Raw data:
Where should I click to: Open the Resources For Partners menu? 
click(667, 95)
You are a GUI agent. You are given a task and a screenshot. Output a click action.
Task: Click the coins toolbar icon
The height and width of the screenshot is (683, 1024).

Task statement:
Would you give the material above again, complete and exact?

Your solution:
Where should I click to: Open the Resources For Partners menu? 
click(667, 95)
You are a GUI agent. You are given a task and a screenshot. Output a click action.
Task: Click the coins toolbar icon
The height and width of the screenshot is (683, 1024).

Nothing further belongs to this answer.